[Goal A]:
Using the travel text about the Keys, answer the following:
(i) Of which deer are the Key deer a subspecies?
(ii) What does the blue heron drop to disturb the water?
(iii) Which street is called the backbone of Key West?
[Goal B]: Carry on the travel text about the Keys, picking up after its final sentence.

***** Source document

On a purely practical basis, however, they create a seemingly impenetrable obstacle course. A narrow gap is, apparently, the entrance to a channel. But conventional kayaking rules falls by the wayside in the tangled, spiky mess. One end of the paddle is detached, while the other is occasionally used for punting, but navigating the channel is largely a case of tugging on mangrove branches as if they're specially installed overhead handrails. Some creatures don't find the maze as tricky to get through as the lumbering, kayak-bound humans, however. A clattering noise turns heads towards two Key deer. These tiny cuties — a subspecies of the white-tailed deer — are endangered and found only in the Keys. Bulldozing through the mangroves is as good a way of avoiding being run over by a car as any.

After about 20 minutes of being jabbed, poked and scratched by malevolent rogue tendrils, the channel finally opens out into a serene inland lake, throbbing with birdlife. A blue heron flies over, then drops a twig to disturb the water. It's a cunning hunting tactic. The fish are spooked, and burst into movement, making them easy prey for the heron, which glides in and spears one with its supersized beak.

Key points

The most glorious wildlife viewing in the Keys, however, comes at the end of the road. Key West bottles up the archipelago's playful sense of the absurd, then sprays it like a Formula One driver at the end of his maiden Grand Prix win.

The soundtrack to Key West is happy drunks singing as they sway arm-in-arm down the street. Specifically, Duval Street, the in equal parts tacky and delightful backbone of the town's sozzled, eccentric, end-of-the-line mentality. In Key West, it's perfectly acceptable to have two daiquiris for breakfast, top up on frozen cocktails throughout the day, then spend an evening perched at a bar systematically sampling aged rums from around the Americas. It can get rowdy, certainly, but it always seems on the silly, boisterous and good-natured side of the fence. Everybody is too busy having a good time to dip into the territory of aggression.

The cornerstone of this rambunctiously daft vibe is a remarkable egalitarianism. The well-libated chap in tatty shorts and a garish shirt on the bar stool next to you could well be the local 'character'. But he could just as easily be a Dutch tourist, sightseeing boat captain, jobbing musician, bestselling novelist or billionaire CEO. Status is something you leave behind further up the island chain. Everyone is on the same level in Key West, it seems, and no one could give a stuff about how haphazardly or unstylishly you're dressed.

**********
***** Data excerpt

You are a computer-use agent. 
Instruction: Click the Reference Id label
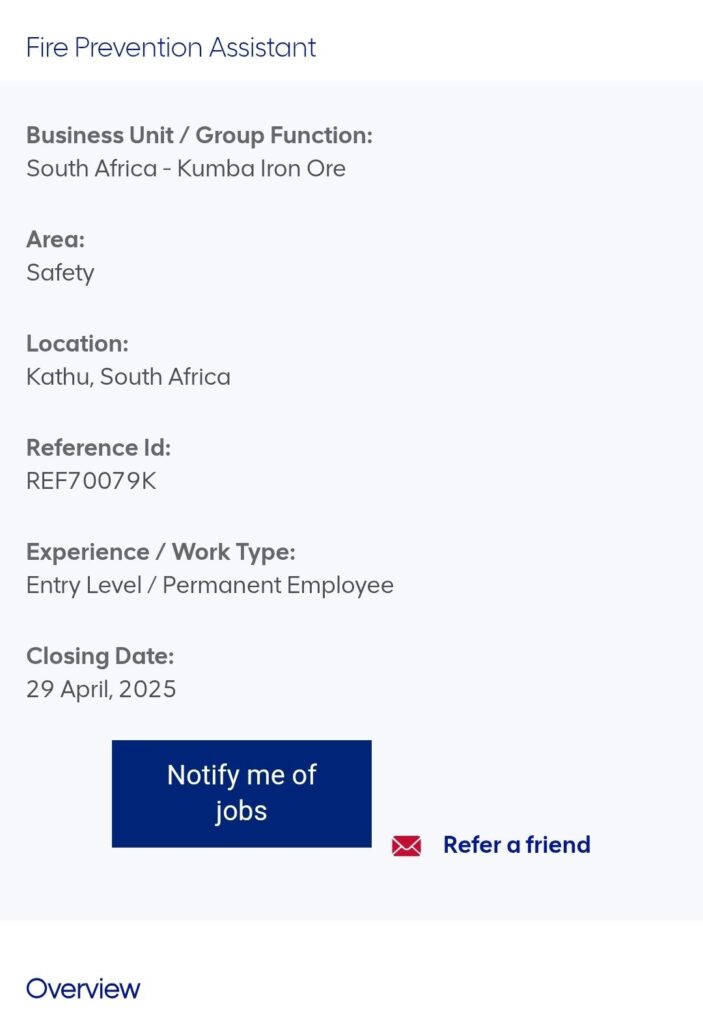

**********

[Exercise result A]:
(i) The white-tailed deer.
(ii) A twig.
(iii) Duval Street.

[Exercise result B]:
But the appeal is broader than just guilt-free boozing. Key West has a knack of looking gorgeous too. Main streets are flanked by handsome, Southern-style homes with dainty balconies and verandas; side streets are lined with pastel-painted Bahamian-style clapboard houses. Palm trees fight for space among a kaleidoscopic panoply of blossoms, and the defiantly yellow key limes get a brief spell in the sun before being picked to form the core of the ubiquitous local pie.

There's also a heritage completely absent from most holiday towns — and it's one that's often entertainingly roguish. The town's large but occasionally tacky collection of museums and attractions delve into subjects such as piracy, treasure salvage from shipwrecks and rum-running. But the best-known one has a more literary bent. Key West's most famous resident was Ernest Hemingway, who lived in a mansion on Whitehead Street from 1931 to 1940. The Ernest Hemingway Home & Museum now has permanent queues outside it, with visitors equally split between their interest in the writer and fascination with the hordes of six-toed cats that roam the grounds. They're said to be the descendants of Hemingway's pet, and there's no telling them they don't own the place.

Arguably more gripping is the biannual home of temporary Key West resident, Harry S Truman. The 33rd US president took 11 working holidays in Key West, after his doctor first ordered him to go somewhere warm to relax in 1947. A former Naval commandant's house was transformed into what became known as the Little White House. It was more than a holiday home, too, as presidential operations would essentially decamp here from Washington DC.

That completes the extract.